Indeed, part of the reason such a fast-moving effort is possible can be attributed to the center’s reliance on the USAMRDC partnership with the Medical Technology Enterprise Consortium (MTEC). A nonprofit corporation comprised of hundreds of private, academic and not-for-profit organizations, MTEC is designed to accelerate the translation of medical technologies into solutions focusing chiefly on the health of U.S. military personnel and veterans. An integral part of MTEC’s partnership with DOD—and the key mechanism allowing NETCCN to progress as quickly as it has—rests within its use of the other-transaction authority (OTA), a powerful tool that allows MTEC to operate a solicitation process in a more transparent and collaborative manner, tearing down traditional acquisition barriers restricting government-industry interactions.) It is perhaps the MTEC brand name that helped bring such headliners as Microsoft, T-Mobile, Emory Healthcare and the University of Pittsburgh (among others) to the table as part of various teaming arrangements for NETCCN. “We are very deliberate because we need a working solution to help with all kinds of health-related issues, not the least of which is the current pandemic,” said Little.

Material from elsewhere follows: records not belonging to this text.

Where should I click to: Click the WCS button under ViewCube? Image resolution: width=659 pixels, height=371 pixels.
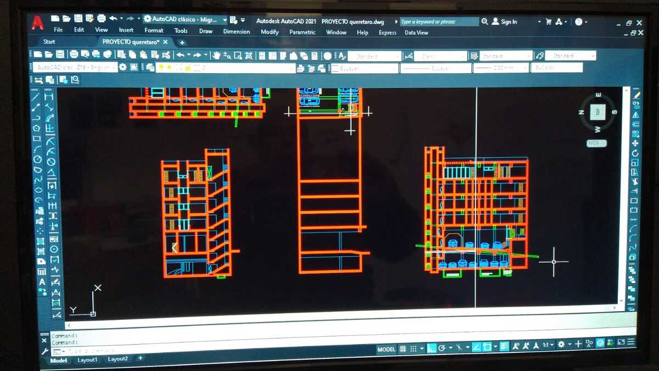(x=596, y=143)
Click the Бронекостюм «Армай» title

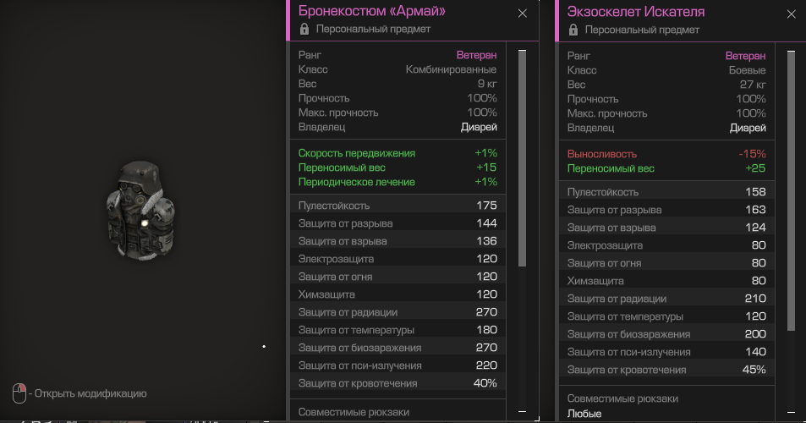pyautogui.click(x=372, y=12)
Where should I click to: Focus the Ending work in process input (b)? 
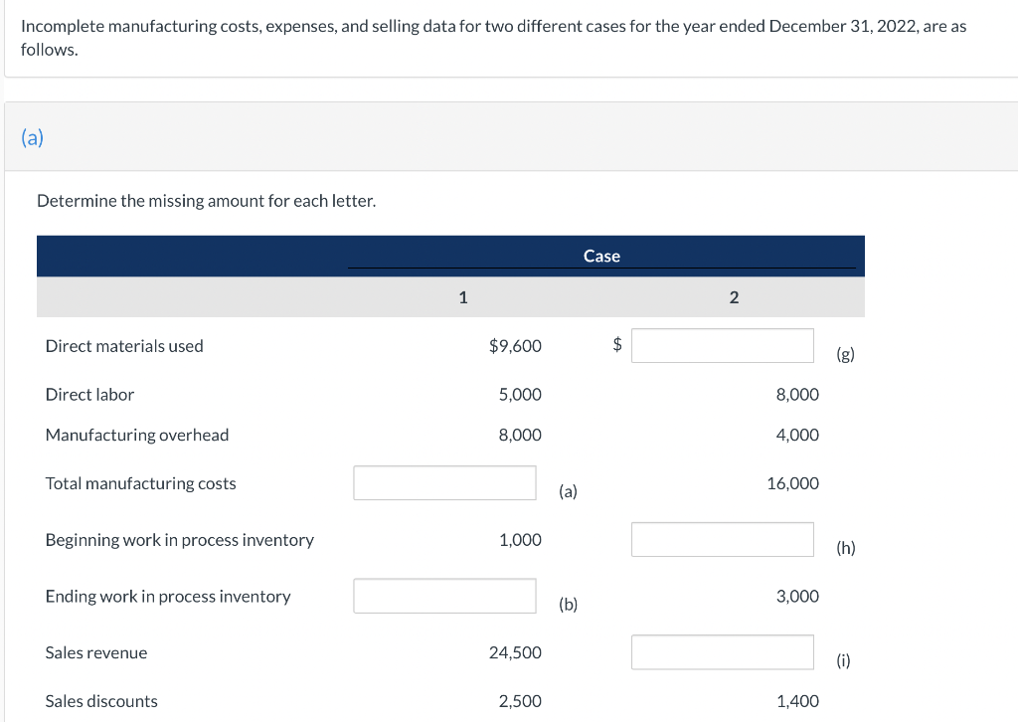pyautogui.click(x=444, y=596)
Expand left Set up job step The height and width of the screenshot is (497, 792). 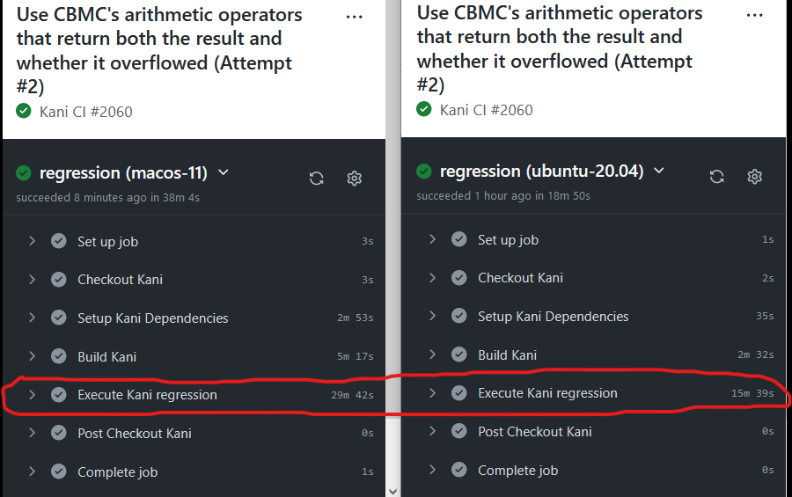pyautogui.click(x=32, y=241)
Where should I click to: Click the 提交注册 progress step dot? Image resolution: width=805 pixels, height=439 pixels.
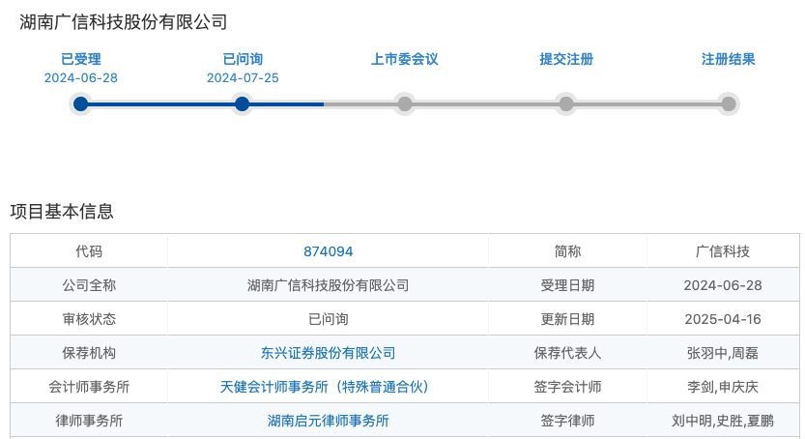click(x=566, y=104)
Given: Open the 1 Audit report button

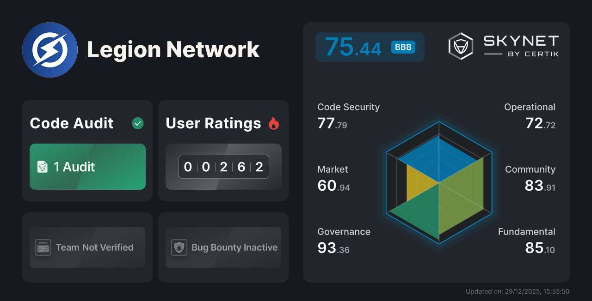Looking at the screenshot, I should 87,167.
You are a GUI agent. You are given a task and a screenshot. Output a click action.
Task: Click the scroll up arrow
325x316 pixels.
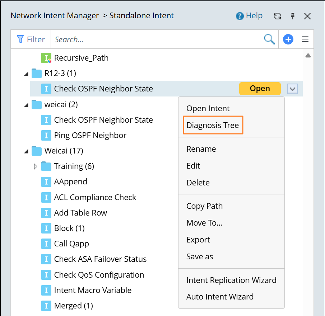click(308, 56)
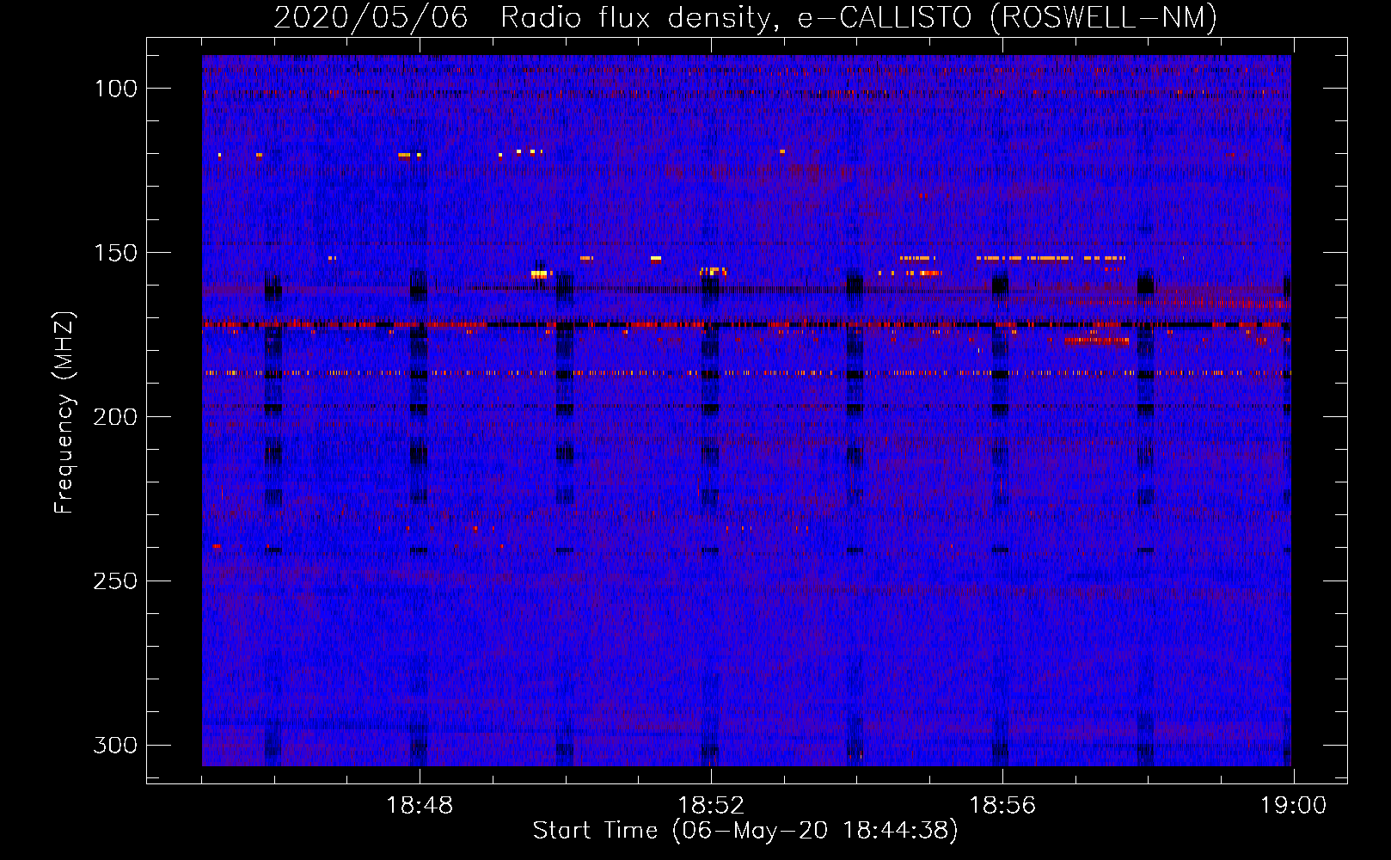Select the 18:48 time tick label
This screenshot has width=1391, height=860.
(420, 806)

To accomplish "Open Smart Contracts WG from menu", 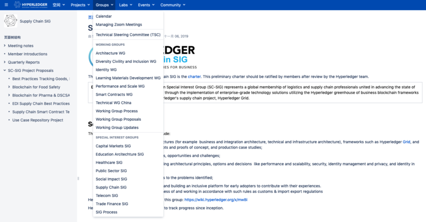I will pos(114,94).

“This isn’t a science experiment,” Quin added. “It’s not building stuff from scratch. In a matter of 60 to 90 days, we’re going to be out there with these tools.”
Beyond the pandemic—and outside of other practical applications on the home front such as large-scale disaster situations—there can be no doubt the NETCCN would clearly translate well to the future battlefield; providing increased Soldier care in austere environments; and particularly with regard to the current posture of DOD as it relates to multidomain operations. Indeed, the NETCCN team is currently working on a slew of models designed to project how, exactly, the network would be used in dense urban environments and on ships. Given the network’s “anywhere to anywhere” capabilities, the capacity to empower, for instance, medics to work far beyond the scope of their license on complicated care issues with support from literally any echelon of care would be a game-changer for force health and resilience.
For right now, however, more work needs to be done. Data collection (as in the analysis of data culled from the testing of prototype NETCCN platforms and then enabling contribution of data to a “data commons” repository) remains a challenge in such a fast-paced project (such efforts would be “showstoppers” in any other arena at any other time, admits Quinn), and yet that hasn’t stopped the NETCCN’s progress in the least. In fact, TATRC officials have already set their sights on using said data for developing future analytical models and possibly for artificial intelligence purposes.
“There’s value in what we’re doing,” said Quinn. “Not only for the current crisis, but for future emergencies as well.”